FDM works with a range of standard thermoplastics, such as ABS, PLA, and their various blends, while more advanced FDM printers also offer a wider range of engineering thermoplastics or even composites. For rapid prototyping, FDM printers are particularly useful for producing simple parts, such as parts that might typically be machined.
SLA 3D printers use a laser to cure liquid resin into hardened plastic in a process called photopolymerization. SLA is one of the most popular processes among professionals due to its high resolution, precision, and material versatility.
A 3D printed rapid prototype of a watch produced using the Form 3 SLA 3D printer next to the final product.
SLA parts have the highest resolution and accuracy, the clearest details, and the smoothest surface finish of all plastic 3D printing technologies, making SLA a great option for high-fidelity looks-like prototypes and functional works-like prototypes that require tight tolerances. However, the main benefit of SLA lies in the versatility of its resin library.
Material manufacturers have created innovative SLA photopolymer resin formulations with a wide range of optical, mechanical, and thermal properties to match those of standard, engineering, and industrial thermoplastics. With Draft Resin, SLA 3D printing is also one of the fastest prototyping tools, up to 10X faster than FDM 3D printing.
Selective Laser Sintering (SLS)
Selective laser sintering is the most common additive manufacturing technology for industrial applications, trusted by engineers and manufacturers across different industries for its ability to produce strong, functional parts. SLS 3D printers use a high-powered laser to fuse small particles of polymer powder.
The unfused powder supports the part during printing and eliminates the need for dedicated support structures. This makes SLS ideal for complex geometries, including interior features, undercuts, thin walls, and negative features. Parts produced with SLS printing have excellent mechanical characteristics, with strength resembling that of injection-molded parts.
SLS 3D printing can produce strong, functional works-like prototypes and engineering prototypes for rigorous functional testing of products. In rapid prototyping, SLS 3D printing is mainly used for works-like prototypes and engineering prototypes for rigorous functional testing of products (e.g: ductwork, brackets) and infield customer feedback.
Computer numerical control (CNC) tools—unlike FDM, SLA, or SLS—are subtractive manufacturing processes. They start with solid blocks, bars, or rods of plastic, metal, or other materials that are shaped by removing material through cutting, boring, drilling, and grinding. CNC tools include CNC machining, which removes material by either a spinning tool and fixed part (milling) or a spinning part with a fixed tool (lathe).
Laser cutters use a laser to engrave or cut through a wide range of materials with high precision. Water jet cutters use water mixed with abrasive and high pressure to cut through practically any material. CNC milling machines and lathes can have multiple axes, which allows them to manage more complex designs. Laser and water jet cutters are more suited for flat parts. CNC tools can shape parts from plastics, soft metals, hard metals (industrial machines), wood, acrylic, stone, glass, composites.

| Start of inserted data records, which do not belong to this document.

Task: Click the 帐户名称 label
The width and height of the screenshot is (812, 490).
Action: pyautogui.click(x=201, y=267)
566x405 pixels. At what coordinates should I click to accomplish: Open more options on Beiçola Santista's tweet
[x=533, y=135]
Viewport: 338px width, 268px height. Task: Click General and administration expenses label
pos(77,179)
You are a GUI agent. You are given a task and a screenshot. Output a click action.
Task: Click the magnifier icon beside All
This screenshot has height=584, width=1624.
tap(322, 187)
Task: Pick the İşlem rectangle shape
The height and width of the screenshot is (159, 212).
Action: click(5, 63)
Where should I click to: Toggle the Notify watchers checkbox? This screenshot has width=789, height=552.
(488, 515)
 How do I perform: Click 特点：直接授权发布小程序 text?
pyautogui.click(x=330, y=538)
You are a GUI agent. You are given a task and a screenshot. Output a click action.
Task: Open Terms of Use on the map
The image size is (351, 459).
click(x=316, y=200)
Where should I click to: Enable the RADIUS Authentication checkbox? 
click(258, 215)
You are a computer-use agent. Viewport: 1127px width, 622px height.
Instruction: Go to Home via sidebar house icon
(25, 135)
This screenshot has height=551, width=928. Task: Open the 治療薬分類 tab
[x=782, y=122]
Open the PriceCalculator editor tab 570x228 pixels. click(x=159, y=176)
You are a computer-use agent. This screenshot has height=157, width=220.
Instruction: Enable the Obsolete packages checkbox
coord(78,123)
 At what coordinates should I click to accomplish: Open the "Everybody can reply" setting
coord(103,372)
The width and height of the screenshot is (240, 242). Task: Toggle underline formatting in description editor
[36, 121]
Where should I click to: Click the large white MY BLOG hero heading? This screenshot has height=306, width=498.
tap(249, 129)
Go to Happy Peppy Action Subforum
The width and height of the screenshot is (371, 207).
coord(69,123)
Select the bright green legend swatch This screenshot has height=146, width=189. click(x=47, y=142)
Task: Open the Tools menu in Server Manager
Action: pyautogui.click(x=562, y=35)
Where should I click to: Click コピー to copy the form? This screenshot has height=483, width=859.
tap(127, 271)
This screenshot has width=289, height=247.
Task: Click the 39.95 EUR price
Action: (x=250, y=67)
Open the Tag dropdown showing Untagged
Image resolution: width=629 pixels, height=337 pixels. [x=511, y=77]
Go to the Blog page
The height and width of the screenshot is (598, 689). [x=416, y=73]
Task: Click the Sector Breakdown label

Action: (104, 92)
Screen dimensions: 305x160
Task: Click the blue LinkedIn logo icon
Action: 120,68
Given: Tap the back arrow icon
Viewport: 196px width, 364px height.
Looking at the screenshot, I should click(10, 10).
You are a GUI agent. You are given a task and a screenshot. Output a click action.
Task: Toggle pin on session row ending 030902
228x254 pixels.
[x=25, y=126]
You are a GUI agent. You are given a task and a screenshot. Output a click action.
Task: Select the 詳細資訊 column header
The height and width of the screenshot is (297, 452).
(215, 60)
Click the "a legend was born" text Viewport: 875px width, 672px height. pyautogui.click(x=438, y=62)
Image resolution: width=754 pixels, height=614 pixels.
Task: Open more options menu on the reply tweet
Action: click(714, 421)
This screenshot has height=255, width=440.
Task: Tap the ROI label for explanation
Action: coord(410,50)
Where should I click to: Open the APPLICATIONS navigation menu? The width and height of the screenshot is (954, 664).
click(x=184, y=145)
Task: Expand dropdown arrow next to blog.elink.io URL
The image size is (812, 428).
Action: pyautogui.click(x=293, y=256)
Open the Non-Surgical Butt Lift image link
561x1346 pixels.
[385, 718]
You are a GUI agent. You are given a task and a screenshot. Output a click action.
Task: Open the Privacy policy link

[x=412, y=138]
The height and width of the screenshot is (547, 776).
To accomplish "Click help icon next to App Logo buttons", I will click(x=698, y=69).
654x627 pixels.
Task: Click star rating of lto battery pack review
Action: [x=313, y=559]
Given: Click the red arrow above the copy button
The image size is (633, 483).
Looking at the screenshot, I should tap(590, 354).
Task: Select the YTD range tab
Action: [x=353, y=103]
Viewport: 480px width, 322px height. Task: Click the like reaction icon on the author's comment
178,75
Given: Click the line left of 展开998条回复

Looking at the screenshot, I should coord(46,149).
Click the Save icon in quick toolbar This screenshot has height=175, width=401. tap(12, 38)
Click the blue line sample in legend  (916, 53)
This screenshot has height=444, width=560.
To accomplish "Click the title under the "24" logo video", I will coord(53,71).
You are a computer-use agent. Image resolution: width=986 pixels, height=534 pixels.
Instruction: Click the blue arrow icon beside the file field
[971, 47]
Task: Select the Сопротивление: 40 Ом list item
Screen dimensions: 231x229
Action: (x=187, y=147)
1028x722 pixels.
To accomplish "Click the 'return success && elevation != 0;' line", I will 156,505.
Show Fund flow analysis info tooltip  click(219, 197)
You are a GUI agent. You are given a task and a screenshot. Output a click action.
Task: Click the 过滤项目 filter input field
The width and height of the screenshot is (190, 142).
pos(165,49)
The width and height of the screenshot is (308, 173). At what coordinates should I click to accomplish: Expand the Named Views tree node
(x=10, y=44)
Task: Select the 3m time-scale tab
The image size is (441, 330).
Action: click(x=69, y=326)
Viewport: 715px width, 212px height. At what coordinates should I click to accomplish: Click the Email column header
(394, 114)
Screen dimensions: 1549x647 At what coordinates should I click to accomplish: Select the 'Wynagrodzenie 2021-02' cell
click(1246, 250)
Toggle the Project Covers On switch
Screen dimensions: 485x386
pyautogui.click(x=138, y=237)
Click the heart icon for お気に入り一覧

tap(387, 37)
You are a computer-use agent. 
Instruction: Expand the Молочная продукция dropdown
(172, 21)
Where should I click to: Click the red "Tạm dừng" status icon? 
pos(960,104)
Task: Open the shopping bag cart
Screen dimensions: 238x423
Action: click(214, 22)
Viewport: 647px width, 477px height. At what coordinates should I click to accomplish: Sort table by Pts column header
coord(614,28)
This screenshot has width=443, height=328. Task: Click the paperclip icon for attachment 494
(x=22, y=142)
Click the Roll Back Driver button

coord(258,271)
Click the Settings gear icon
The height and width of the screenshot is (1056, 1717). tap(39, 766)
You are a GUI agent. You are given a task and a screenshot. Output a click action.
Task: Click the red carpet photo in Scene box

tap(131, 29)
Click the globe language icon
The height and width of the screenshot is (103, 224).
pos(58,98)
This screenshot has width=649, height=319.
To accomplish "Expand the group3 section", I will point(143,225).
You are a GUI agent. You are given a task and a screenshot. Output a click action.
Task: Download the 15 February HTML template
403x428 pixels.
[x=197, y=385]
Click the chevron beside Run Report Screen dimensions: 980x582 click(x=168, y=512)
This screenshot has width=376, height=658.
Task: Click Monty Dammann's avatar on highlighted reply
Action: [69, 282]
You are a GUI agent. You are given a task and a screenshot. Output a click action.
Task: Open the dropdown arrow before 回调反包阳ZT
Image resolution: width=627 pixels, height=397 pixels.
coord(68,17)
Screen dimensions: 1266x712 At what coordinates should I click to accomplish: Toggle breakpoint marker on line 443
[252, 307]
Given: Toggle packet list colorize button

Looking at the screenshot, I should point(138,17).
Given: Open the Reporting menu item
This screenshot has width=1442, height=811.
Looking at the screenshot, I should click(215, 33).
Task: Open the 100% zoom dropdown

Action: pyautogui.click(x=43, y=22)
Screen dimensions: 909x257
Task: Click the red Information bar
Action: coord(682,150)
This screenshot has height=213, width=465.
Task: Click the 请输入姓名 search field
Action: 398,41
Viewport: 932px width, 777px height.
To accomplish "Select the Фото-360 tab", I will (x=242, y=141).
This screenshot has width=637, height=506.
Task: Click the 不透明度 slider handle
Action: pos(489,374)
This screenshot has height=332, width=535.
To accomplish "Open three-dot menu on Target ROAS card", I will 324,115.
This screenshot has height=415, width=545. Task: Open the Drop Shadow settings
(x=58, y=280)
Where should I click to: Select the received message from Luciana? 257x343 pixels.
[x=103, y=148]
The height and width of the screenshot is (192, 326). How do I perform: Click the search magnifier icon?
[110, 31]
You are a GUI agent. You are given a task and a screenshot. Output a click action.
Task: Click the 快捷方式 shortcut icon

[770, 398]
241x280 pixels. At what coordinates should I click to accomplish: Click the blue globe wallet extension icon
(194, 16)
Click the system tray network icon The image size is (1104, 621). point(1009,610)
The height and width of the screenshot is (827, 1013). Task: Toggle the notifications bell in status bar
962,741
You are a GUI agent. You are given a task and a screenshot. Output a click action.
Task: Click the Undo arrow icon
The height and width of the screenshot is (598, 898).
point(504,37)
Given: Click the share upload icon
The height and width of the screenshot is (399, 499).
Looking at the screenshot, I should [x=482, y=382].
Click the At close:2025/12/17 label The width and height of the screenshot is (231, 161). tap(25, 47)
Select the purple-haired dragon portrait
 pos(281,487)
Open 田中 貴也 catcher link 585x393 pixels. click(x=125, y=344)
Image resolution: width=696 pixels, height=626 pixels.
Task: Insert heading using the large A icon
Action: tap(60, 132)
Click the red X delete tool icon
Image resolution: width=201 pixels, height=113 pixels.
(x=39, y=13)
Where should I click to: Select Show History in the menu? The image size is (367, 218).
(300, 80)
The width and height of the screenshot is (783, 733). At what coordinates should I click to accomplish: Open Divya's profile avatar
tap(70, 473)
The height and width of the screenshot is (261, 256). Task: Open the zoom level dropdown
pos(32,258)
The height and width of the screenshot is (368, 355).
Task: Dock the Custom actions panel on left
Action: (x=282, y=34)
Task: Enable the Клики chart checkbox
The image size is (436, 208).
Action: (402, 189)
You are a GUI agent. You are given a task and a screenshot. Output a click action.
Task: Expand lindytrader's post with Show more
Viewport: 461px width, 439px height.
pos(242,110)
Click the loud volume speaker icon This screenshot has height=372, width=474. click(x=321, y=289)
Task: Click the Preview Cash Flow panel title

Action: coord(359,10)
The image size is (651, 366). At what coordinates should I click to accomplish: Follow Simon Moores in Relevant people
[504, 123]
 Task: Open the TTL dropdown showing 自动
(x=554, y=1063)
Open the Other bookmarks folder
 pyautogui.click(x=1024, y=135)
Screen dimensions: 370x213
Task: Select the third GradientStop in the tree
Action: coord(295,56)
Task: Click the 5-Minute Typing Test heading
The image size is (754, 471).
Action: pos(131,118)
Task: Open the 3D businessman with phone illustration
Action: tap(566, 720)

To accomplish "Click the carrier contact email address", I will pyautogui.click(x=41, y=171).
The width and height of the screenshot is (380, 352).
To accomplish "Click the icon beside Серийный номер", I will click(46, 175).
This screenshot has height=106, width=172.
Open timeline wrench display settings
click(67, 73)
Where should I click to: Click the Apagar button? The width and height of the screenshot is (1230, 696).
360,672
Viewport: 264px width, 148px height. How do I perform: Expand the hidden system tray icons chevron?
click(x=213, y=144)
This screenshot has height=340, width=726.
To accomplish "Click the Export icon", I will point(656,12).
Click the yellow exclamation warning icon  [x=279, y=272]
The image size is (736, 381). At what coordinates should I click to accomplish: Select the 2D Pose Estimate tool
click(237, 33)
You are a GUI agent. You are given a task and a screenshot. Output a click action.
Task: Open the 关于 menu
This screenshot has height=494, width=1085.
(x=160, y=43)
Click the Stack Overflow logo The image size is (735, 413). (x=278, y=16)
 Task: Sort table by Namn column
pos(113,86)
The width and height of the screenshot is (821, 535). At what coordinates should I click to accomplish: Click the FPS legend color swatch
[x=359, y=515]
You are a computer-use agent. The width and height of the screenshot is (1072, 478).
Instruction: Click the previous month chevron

Compared to additive manufacturing tools, CNC tools are more complicated to set up and operate, while some materials and designs might require special tooling, handling, positioning, and processing, which makes them costly for one-off parts compared to additive processes.
In rapid prototyping, they’re ideal simple designs, structural parts, metal components, and other parts that are not feasible or cost-effective to produce with additive tools.